▸ TASK REQUIREMENTS
Read the listing below and copy out each line where the word "computer" occurs.

___ EXERCISE DATA ___

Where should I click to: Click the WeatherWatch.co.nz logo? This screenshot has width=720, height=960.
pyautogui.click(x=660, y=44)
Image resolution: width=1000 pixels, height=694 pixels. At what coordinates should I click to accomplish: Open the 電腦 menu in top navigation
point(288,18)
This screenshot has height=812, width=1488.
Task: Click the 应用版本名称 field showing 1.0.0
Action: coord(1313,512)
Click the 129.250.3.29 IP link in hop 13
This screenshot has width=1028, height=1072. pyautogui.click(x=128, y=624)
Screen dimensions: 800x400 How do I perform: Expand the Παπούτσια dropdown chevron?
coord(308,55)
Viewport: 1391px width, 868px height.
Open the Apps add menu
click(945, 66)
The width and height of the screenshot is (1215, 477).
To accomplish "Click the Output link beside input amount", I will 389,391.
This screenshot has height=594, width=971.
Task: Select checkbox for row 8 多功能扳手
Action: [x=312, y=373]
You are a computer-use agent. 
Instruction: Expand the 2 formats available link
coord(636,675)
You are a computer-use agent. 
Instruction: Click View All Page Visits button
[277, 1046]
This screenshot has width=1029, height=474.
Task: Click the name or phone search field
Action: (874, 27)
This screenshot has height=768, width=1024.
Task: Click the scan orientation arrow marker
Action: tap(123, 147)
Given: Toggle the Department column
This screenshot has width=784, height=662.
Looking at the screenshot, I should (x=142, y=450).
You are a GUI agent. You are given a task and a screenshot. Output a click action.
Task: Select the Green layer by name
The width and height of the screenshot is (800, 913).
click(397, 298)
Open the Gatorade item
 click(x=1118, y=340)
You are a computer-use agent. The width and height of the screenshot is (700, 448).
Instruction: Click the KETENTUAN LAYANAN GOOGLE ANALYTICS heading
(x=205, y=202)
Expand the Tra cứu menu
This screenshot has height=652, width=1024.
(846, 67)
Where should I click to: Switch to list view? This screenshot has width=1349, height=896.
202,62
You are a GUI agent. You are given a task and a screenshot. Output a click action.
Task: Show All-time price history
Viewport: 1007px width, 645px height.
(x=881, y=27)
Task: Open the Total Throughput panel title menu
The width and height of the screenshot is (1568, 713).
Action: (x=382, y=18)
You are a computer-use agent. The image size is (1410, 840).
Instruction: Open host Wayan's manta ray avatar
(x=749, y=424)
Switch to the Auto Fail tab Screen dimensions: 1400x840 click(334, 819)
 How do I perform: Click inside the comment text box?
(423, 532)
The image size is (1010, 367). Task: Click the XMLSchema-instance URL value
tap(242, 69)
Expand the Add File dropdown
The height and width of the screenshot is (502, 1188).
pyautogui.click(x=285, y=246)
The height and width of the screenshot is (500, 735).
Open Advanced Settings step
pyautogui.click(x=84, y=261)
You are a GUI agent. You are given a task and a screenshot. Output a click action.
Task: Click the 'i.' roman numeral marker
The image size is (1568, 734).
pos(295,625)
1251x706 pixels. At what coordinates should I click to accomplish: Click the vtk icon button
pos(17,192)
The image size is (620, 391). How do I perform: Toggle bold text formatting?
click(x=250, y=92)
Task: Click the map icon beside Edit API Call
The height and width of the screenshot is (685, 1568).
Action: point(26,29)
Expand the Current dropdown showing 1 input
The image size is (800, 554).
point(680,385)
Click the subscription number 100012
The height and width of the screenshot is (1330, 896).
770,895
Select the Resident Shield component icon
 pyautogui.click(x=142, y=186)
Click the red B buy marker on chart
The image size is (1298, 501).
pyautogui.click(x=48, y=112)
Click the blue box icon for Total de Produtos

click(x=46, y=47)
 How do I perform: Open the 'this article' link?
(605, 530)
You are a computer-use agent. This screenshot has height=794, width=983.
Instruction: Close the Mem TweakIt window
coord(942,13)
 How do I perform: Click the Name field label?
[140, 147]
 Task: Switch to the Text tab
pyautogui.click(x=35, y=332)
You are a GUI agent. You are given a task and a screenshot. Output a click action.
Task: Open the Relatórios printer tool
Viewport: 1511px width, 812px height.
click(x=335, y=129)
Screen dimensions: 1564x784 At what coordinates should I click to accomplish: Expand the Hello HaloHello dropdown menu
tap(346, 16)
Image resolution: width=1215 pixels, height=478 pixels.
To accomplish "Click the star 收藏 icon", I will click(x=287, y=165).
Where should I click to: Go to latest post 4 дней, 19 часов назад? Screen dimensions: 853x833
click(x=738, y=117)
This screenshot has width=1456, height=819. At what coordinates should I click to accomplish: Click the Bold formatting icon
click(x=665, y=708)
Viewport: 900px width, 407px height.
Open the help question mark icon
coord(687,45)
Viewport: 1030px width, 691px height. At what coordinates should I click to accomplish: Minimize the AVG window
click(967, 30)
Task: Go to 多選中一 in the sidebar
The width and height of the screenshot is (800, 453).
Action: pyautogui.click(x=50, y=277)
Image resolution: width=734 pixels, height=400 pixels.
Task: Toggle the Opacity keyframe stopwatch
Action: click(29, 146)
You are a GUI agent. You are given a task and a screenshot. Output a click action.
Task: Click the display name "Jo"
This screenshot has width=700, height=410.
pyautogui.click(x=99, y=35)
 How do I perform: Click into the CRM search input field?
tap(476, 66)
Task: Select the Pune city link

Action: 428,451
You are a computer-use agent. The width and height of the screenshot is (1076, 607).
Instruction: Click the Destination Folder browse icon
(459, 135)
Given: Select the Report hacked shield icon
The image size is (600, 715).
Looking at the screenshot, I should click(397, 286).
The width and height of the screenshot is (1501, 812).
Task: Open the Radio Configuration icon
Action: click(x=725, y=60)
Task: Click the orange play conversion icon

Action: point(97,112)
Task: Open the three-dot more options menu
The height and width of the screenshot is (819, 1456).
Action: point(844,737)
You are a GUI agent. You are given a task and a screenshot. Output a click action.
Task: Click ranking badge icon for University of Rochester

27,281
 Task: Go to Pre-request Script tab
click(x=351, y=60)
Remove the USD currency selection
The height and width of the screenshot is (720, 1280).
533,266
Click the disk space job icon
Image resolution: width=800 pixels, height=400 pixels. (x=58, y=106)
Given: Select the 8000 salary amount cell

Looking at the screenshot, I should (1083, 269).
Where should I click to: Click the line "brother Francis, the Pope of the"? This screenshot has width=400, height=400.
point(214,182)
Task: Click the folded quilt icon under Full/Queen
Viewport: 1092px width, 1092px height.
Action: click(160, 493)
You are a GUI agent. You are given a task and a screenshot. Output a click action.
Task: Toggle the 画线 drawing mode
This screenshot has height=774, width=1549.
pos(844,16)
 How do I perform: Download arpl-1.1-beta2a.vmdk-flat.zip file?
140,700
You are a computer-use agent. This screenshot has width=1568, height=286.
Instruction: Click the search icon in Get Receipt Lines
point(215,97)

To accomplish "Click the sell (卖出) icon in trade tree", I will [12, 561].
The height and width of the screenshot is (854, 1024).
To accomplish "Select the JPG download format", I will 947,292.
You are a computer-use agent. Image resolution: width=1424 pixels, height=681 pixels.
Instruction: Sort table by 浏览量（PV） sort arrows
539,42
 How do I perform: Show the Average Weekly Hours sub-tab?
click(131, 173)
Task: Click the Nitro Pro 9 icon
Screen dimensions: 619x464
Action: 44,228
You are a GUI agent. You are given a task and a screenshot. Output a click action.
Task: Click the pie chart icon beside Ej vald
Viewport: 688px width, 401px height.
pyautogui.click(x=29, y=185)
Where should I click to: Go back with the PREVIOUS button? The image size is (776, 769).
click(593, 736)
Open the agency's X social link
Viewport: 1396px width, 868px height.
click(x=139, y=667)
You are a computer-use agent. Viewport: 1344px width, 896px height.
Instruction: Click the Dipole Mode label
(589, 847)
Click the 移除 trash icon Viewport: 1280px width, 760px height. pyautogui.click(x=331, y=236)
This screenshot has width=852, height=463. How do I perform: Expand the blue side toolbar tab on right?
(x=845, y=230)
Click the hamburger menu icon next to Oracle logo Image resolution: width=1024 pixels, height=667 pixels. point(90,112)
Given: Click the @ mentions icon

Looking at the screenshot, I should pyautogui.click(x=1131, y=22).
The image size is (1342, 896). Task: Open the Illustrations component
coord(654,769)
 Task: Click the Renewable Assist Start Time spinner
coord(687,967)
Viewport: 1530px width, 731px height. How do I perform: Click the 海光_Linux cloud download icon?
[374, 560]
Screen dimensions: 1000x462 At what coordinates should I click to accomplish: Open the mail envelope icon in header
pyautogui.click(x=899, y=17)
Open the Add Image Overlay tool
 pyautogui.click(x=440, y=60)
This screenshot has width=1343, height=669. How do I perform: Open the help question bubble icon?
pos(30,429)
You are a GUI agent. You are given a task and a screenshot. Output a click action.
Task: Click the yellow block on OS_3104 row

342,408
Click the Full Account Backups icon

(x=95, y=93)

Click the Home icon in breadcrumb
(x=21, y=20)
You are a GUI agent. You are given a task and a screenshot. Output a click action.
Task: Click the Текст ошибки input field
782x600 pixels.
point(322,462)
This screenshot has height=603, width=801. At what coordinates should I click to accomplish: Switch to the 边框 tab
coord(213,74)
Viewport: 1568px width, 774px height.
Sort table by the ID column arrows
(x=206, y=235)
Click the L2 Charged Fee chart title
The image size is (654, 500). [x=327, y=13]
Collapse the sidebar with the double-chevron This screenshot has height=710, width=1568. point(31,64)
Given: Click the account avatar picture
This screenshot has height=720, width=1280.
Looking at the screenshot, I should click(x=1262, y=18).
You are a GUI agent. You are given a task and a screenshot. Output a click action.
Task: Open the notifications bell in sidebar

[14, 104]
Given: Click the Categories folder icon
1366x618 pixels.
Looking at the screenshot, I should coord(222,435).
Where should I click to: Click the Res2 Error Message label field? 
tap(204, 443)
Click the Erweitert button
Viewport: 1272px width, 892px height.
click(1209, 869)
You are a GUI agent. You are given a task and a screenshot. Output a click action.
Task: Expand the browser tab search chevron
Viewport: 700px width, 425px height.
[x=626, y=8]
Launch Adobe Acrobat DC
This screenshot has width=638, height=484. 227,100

___

▸ TASK RESULT
You are a computer-use agent. 
You are a computer-use agent. 
You are a computer-use agent. The width and height of the screenshot is (700, 448).
You are a computer-use agent. The image size is (1410, 840).
You are a computer-use agent. This screenshot has height=794, width=983.
You are a computer-use agent. The width and height of the screenshot is (1076, 607).
You are a computer-use agent. This screenshot has width=1568, height=286.
You are a computer-use agent. Image resolution: width=1424 pixels, height=681 pixels.
You are a computer-use agent. Viewport: 1344px width, 896px height.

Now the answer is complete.